Consider the reaction $$\mathrm{CaSO}_{4}(s) \rightleftharpoons \mathrm{Ca}^{2+}(a q)+\mathrm{SO}_{4}^{2-}(a q)$$ At \(25^{\circ} \mathrm{C},\) the equilibrium constant is \(K_{c}=2.4 \times 10^{-5}\) for this reaction. (a) If excess CaSO \(_{4}(s)\) is mixed with water at \(25^{\circ} \mathrm{C}\) to produce a saturated solution of \(\mathrm{CaSO}_{4},\) what are the equilibrium concentrations of \(\mathrm{Ca}^{2+}\) and \(\mathrm{SO}_{4}^{2-}\) ? (b) If the resulting solution has a volume of \(1.4 \mathrm{L},\) what is the minimum mass of \(\mathrm{CaSO}_{4}(s)\) needed to achieve equilibrium?

For the given reaction: \[\mathrm{CaSO}_{4}(s) \rightleftharpoons \mathrm{Ca}^{2+}(a q)+\mathrm{SO}_{4}^{2-}(a q)\] The equilibrium constant expression is given by: \[K_c = \frac{[\mathrm{Ca}^{2+}][\mathrm{SO}_{4}^{2-}]}{[\mathrm{CaSO}_{4}]}\] Since the concentration of CaSO₄(s) is considered constant, we can write it as: \[K_c = [\mathrm{Ca}^{2+}][\mathrm{SO}_{4}^{2-}]\] Given, \(K_c = 2.4 \times 10^{-5}\)

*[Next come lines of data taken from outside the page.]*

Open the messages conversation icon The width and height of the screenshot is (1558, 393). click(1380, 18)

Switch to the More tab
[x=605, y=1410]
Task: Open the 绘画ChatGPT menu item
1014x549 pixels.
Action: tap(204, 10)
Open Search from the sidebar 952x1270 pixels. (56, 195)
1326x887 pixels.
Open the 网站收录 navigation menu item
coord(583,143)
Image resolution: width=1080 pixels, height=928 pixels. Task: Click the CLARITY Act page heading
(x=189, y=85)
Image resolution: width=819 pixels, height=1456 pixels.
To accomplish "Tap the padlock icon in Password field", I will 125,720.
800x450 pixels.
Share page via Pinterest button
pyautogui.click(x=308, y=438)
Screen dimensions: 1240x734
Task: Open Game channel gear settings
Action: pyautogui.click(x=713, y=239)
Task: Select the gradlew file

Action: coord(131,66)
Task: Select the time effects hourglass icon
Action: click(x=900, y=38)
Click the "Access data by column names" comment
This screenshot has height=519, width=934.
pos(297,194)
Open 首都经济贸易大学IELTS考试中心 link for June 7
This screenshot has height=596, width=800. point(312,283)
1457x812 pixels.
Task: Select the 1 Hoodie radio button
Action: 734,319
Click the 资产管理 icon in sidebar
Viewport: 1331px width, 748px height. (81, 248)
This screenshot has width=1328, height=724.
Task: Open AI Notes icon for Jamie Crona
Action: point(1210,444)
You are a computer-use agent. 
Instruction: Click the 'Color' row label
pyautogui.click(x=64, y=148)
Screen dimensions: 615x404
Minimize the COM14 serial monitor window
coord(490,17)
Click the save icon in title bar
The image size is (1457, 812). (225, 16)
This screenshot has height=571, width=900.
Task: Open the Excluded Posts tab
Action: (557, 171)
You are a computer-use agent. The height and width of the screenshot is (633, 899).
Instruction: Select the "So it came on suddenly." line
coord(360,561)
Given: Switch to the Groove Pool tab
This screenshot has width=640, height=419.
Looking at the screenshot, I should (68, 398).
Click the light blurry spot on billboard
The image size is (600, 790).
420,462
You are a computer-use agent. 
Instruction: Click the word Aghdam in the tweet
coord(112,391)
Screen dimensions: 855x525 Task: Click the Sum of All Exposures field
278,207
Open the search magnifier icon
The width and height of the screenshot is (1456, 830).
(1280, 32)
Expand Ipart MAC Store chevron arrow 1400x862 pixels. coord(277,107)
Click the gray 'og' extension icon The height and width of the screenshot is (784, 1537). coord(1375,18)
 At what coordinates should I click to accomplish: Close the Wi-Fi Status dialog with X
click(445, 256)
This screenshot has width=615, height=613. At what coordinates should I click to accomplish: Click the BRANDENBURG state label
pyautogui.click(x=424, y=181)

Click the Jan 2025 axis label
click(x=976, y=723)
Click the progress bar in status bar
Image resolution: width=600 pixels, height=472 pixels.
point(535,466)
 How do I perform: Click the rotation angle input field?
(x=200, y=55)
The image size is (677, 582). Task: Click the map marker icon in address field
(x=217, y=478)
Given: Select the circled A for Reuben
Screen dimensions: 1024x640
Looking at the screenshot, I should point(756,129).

Let [Ca²⁺]=[SO₄²⁻]=x mol/L, at equilibrium since in the balanced reaction, for every one mole of CaSO₄ that dissolves, one mole of Ca²⁺ and one mole of SO₄²⁻ ions are produced. So we can write: \[K_c = x^2\] Now, we can solve for x: \[2.4 \times 10^{-5} = x^2\] \[x = \sqrt{2.4 \times 10^{-5}}\] \[x = 4.9 \times 10^{-3}\] Hence, the equilibrium concentrations of Ca²⁺ and SO₄²⁻ are: \[[\mathrm{Ca}^{2+}] = [\mathrm{SO}_{4}^{2-}] = 4.9 \times 10^{-3}\,\text{mol/L}\]

Given the volume of the solution is 1.4 L, we can find the moles of Ca²⁺ and SO₄²⁻ ions in the solution: Moles of Ca²⁺ = Moles of SO₄²⁻ = \([\mathrm{Ca}^{2+}] \times \text{Volume}\) \[= (4.9 \times 10^{-3}\,\text{mol/L}) \times 1.4\,\text{L}\] \[= 6.86 \times 10^{-3}\,\text{mol}\] Now, we need to convert the moles of Ca²⁺ into grams of CaSO₄. The molar mass of CaSO₄: Molar mass = 40.08 (Ca) + 32.07 (S) + 4*16 (O) = 136.14 g/mol Minimum mass of CaSO₄ = moles of Ca²⁺ * molar mass of CaSO₄ \[= 6.86 \times 10^{-3}\,\text{mol} \times 136.14\,\text{g/mol}\] \[= 0.933\,\text{g}\] #Answer# (a) The equilibrium concentrations of Ca²⁺ and SO₄²⁻ are 4.9 x 10⁻³ mol/L. (b) The minimum mass of CaSO₄ needed to achieve equilibrium in 1.4 L of solution is 0.933 g.